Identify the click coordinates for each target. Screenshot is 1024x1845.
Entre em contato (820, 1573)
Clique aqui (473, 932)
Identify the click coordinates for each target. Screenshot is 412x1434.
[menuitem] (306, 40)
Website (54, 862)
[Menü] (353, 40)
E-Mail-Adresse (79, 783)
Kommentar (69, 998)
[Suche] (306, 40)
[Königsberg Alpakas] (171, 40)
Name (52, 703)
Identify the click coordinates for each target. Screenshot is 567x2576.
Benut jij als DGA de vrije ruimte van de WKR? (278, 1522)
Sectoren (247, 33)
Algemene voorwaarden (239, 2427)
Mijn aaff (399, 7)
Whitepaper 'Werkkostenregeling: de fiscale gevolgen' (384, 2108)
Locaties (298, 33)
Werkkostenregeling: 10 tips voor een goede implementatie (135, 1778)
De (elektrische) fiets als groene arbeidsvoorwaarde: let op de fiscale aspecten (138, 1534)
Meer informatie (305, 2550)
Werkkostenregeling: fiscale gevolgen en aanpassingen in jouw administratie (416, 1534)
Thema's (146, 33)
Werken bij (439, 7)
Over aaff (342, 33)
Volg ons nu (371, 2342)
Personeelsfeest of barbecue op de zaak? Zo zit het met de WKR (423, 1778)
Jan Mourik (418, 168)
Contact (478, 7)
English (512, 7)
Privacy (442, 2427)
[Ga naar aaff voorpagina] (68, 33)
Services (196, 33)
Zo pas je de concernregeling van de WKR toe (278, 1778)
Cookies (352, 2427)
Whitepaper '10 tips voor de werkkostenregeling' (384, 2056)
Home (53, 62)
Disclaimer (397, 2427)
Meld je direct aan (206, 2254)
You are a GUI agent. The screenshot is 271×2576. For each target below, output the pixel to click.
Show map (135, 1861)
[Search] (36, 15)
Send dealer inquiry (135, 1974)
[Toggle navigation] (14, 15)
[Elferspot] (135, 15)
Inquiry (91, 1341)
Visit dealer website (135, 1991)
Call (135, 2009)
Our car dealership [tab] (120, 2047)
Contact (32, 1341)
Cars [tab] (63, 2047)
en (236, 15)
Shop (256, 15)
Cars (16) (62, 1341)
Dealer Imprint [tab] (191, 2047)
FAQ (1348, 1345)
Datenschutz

WHAT TO WORK ON: Every line above must appear again in your reply, exactly as written.

ANSWER FOR THE TASK:
Identify the click coordinates for each target. Screenshot is 1024x1845.
Entre em contato (820, 1573)
Clique aqui (473, 932)
Identify the click coordinates for each target. Screenshot is 412x1434.
[menuitem] (306, 40)
Website (54, 862)
[Menü] (353, 40)
E-Mail-Adresse (79, 783)
Kommentar (69, 998)
[Suche] (306, 40)
[Königsberg Alpakas] (171, 40)
Name (52, 703)
Identify the click coordinates for each target. Screenshot is 567x2576.
Benut jij als DGA de vrije ruimte van de WKR? (278, 1522)
Sectoren (247, 33)
Algemene voorwaarden (239, 2427)
Mijn aaff (399, 7)
Whitepaper 'Werkkostenregeling: de fiscale gevolgen' (384, 2108)
Locaties (298, 33)
Werkkostenregeling: 10 tips voor een goede implementatie (135, 1778)
De (elektrische) fiets als groene arbeidsvoorwaarde: let op de fiscale aspecten (138, 1534)
Meer informatie (305, 2550)
Werkkostenregeling: fiscale gevolgen en aanpassingen in jouw administratie (416, 1534)
Thema's (146, 33)
Werken bij (439, 7)
Over aaff (342, 33)
Volg ons nu (371, 2342)
Personeelsfeest of barbecue op de zaak? Zo zit het met de WKR (423, 1778)
Jan Mourik (418, 168)
Contact (478, 7)
English (512, 7)
Privacy (442, 2427)
[Ga naar aaff voorpagina] (68, 33)
Services (196, 33)
Zo pas je de concernregeling van de WKR toe (278, 1778)
Cookies (352, 2427)
Whitepaper '10 tips voor de werkkostenregeling' (384, 2056)
Home (53, 62)
Disclaimer (397, 2427)
Meld je direct aan (206, 2254)
You are a GUI agent. The screenshot is 271×2576. For each target below, output the pixel to click.
Show map (135, 1861)
[Search] (36, 15)
Send dealer inquiry (135, 1974)
[Toggle navigation] (14, 15)
[Elferspot] (135, 15)
Inquiry (91, 1341)
Visit dealer website (135, 1991)
Call (135, 2009)
Our car dealership [tab] (120, 2047)
Contact (32, 1341)
Cars [tab] (63, 2047)
en (236, 15)
Shop (256, 15)
Cars (16) (62, 1341)
Dealer Imprint [tab] (191, 2047)
FAQ (1348, 1345)
Datenschutz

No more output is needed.